Problem: Please return the lines of the data that contain "agent".

Given data:

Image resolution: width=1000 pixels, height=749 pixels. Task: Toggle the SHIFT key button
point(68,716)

==

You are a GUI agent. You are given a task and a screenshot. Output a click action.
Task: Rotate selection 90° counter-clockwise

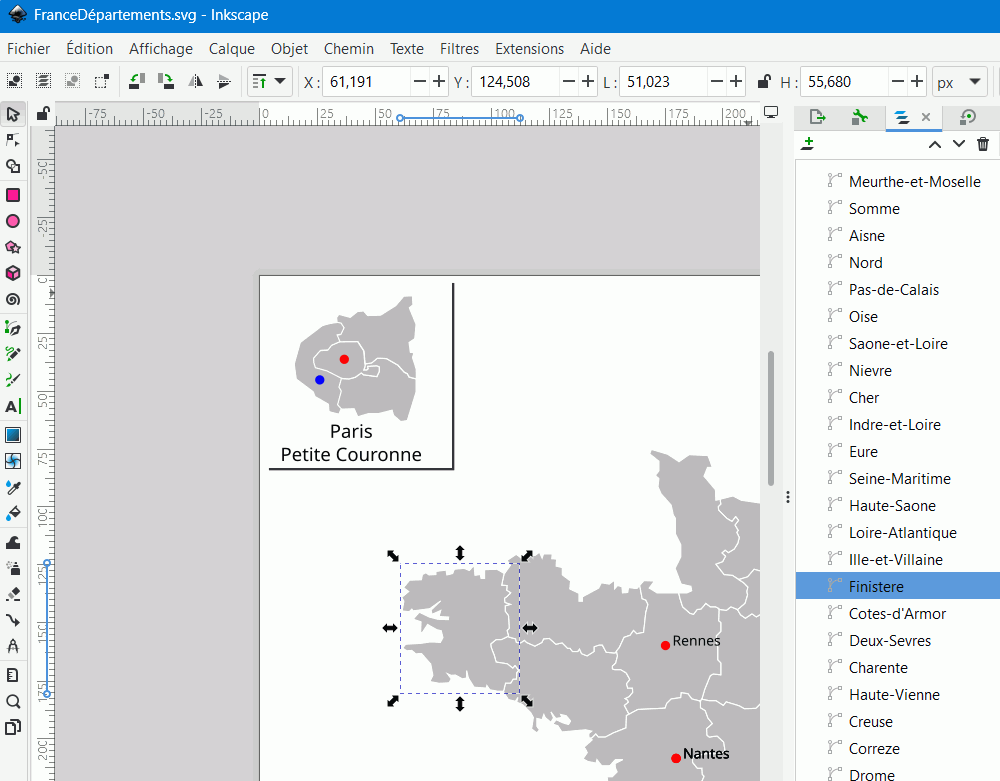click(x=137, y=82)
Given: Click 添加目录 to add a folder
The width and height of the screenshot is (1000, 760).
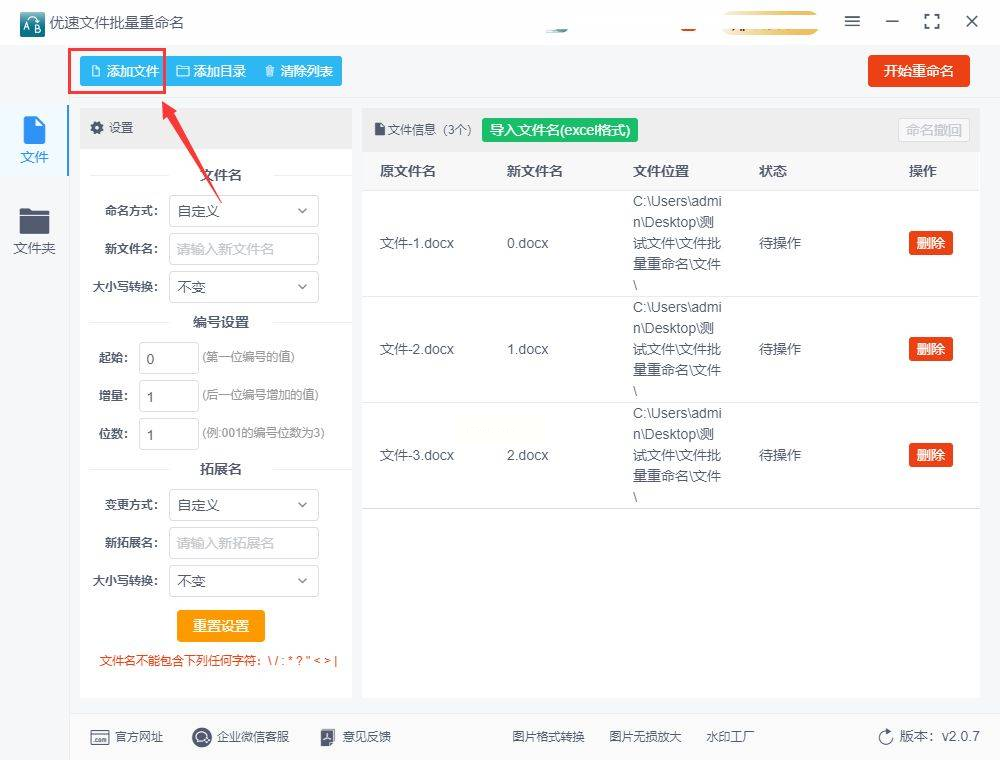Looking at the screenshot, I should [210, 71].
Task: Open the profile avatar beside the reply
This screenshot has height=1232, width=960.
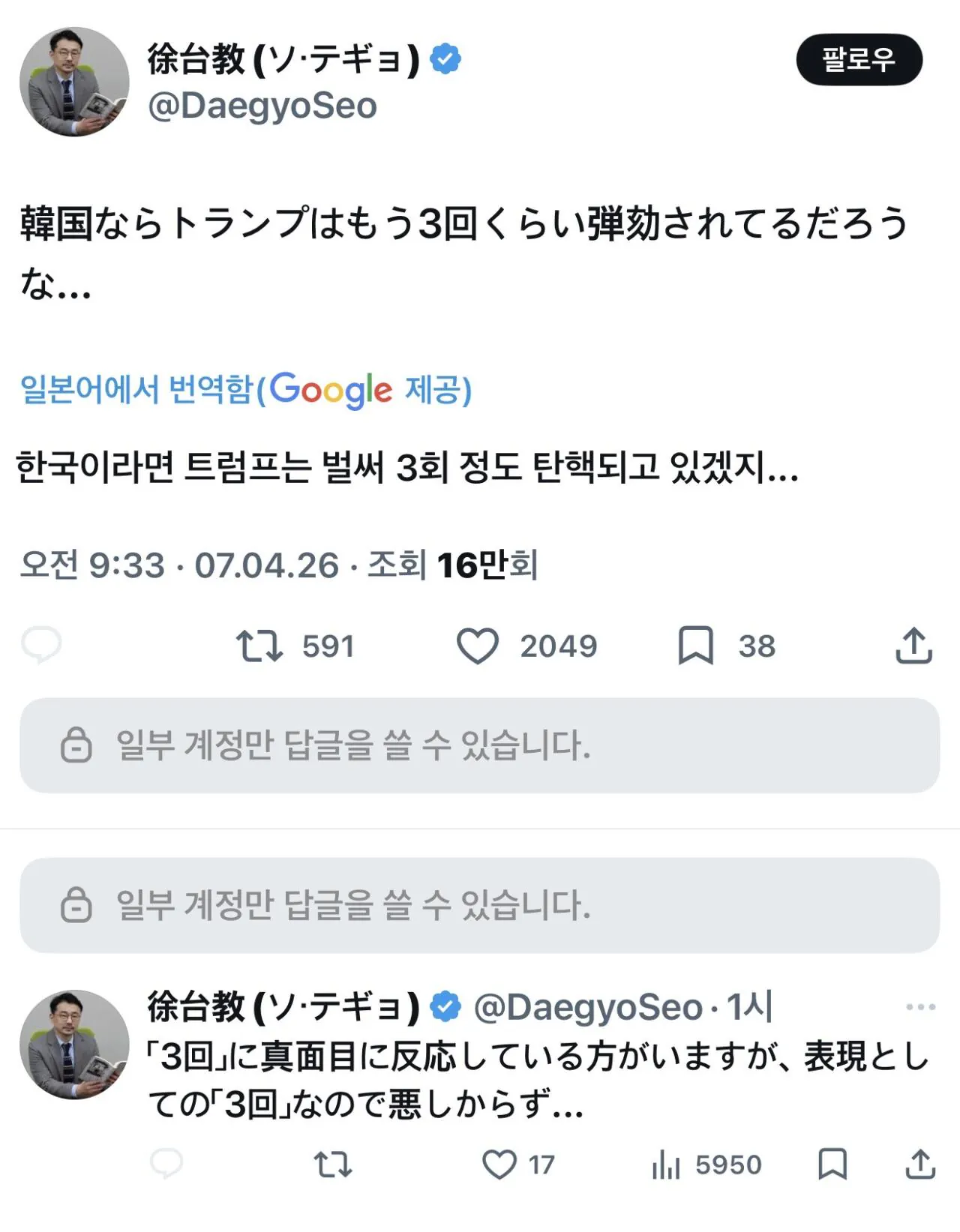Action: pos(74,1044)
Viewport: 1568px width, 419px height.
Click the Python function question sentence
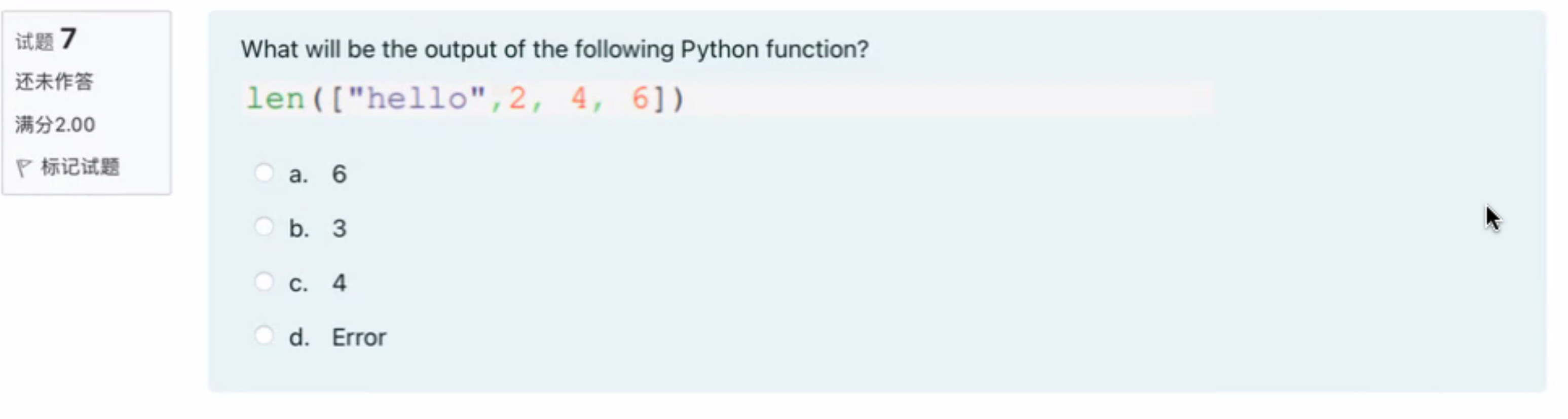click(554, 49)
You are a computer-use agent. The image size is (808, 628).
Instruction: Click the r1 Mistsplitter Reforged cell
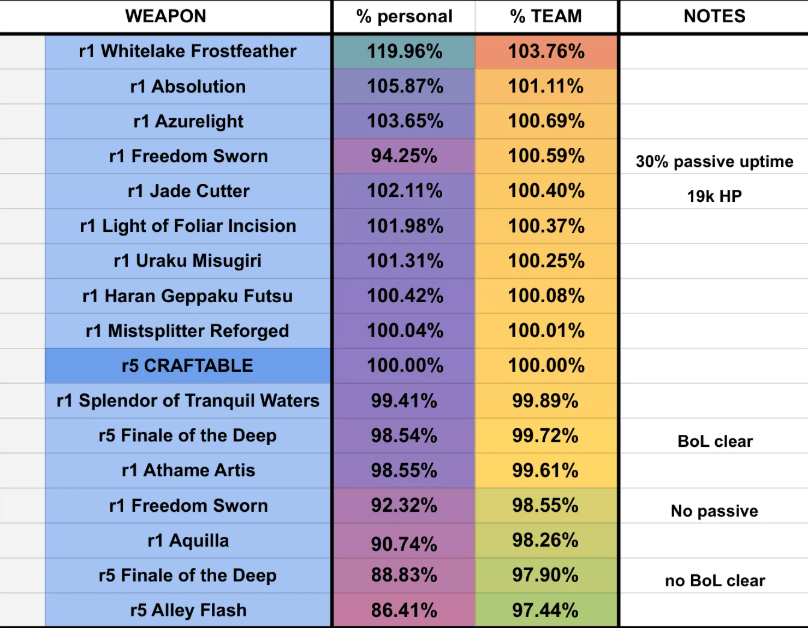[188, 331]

Answer space:
You are a GUI agent. You are given a task and a screenshot. Output a click action.
You are a computer-use agent. The image size is (808, 628).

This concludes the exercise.